While attending the Biodiversity Information Standards (TDWG) meeting in Florence, Italy in late October, I was able to spend an afternoon at the Villa I Tatti, a Harvard Center that is considered to be "the foremost research institution in the world for Italian Renaissance art, history, literature, and music." Scholars of the Italian Renaissance, have an opportunity to spend a full year here on a post-doctoral Fellowship or return for shorter periods as Visiting Fellows.  The Center for Italian Renaissance Studies (opened in 1961) is not open to the public as it is a research facility but tours can be arranged by request for those with a special interest in the topic or ties to Harvard. Other key features are the working farm and a historic Italianate garden designed by Cecil Pinsent.

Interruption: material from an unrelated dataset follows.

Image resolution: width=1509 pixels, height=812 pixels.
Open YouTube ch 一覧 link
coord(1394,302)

Villa I Tatti was a gift to Harvard from Bernard and Mary Berenson whose lives and work are fascinating. The couple met at Harvard and remembrances of this time can be seen in the online exhibit:  Bernard and Mary Berenson as (Harvard) students.  Bernard Berenson established himself as an expert on Italian Renaissance paintings and drawings and made his living as an art critic and advisor.

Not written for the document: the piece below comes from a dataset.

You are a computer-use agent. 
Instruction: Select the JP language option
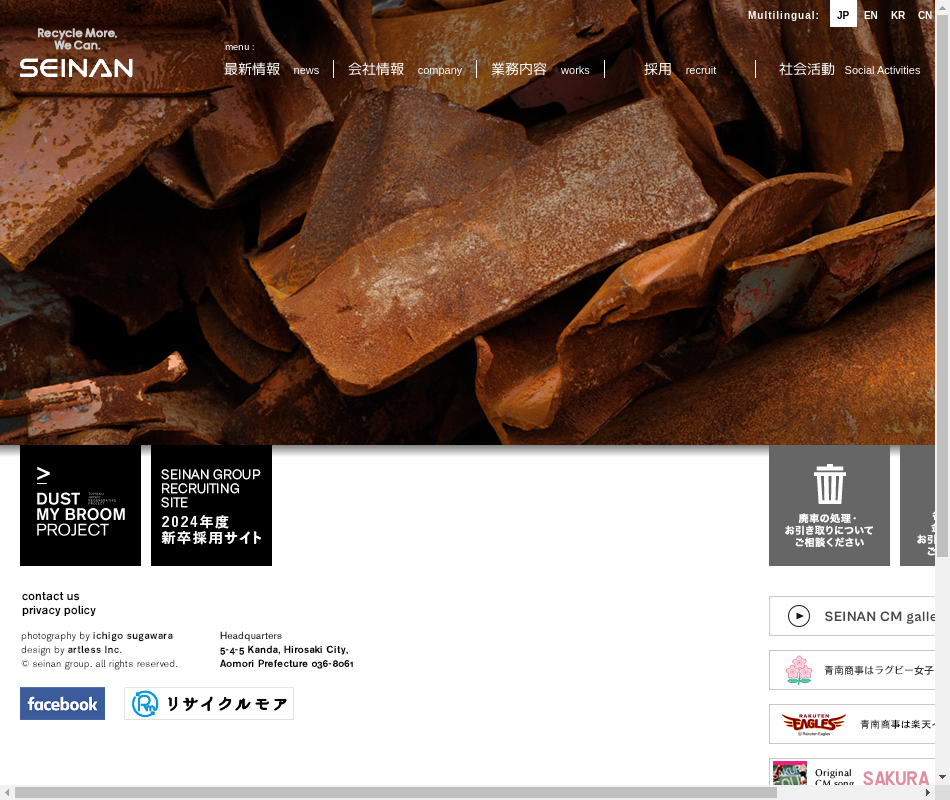tap(843, 15)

Bernard Berenson believed that new and exciting ideas develop through deep study and conversation with others similiarly involved in research.  Thus, one of the requirements for being a fellow at the Villa I Tatti is that you join the other fellows for meals.   The Center sits in the midst of a working farm that grows olives and grapes and produces its own oil and wine.  According to the tour guide, all the products on the farm are for the sole use of those living and working at the Center.  Information about the program states that much of the most valuable scholarship since the 1970s on the Italian Renaissance has been a result of work done at the Villa I Tatti. The Berensons collected enough art to comfortably decorate (but not over-decorate) the main house.  According to the tour guide, the art works were not necessarily top quality--the Berensons often collected second tier works.

Along with the beautiful villa, garden and farm, the Berensons established an extraordinary library that is meant to  provide comprehensive coverage of Italian Renaissance scholarship, an extensive photograph collection, an archive that documents the work of the Berensons, and a music library for medieval and Renaissance music.  Currently there are more than 175,000 volumes, 250,000 photographs and subscriptions to more than 600 scholarly journals. The Biblioteca Berenson is a quite modern facility and it is easy to see how one could become immersed in research there. The library is vital to the mission of I Tatti--the books, photographs, digital images, archives, manuscripts and recordings offer interdisciplinary opportunities for studies of late medieveal and early modern Italy and also the life and times of the Berensons.  Additionally, as part of the vast Harvard Library, there is access to all of the holdings of Harvard.

A Finding Aid to the papers of Bernard and Mary Berenson held by Harvard provides more information about the Berensons.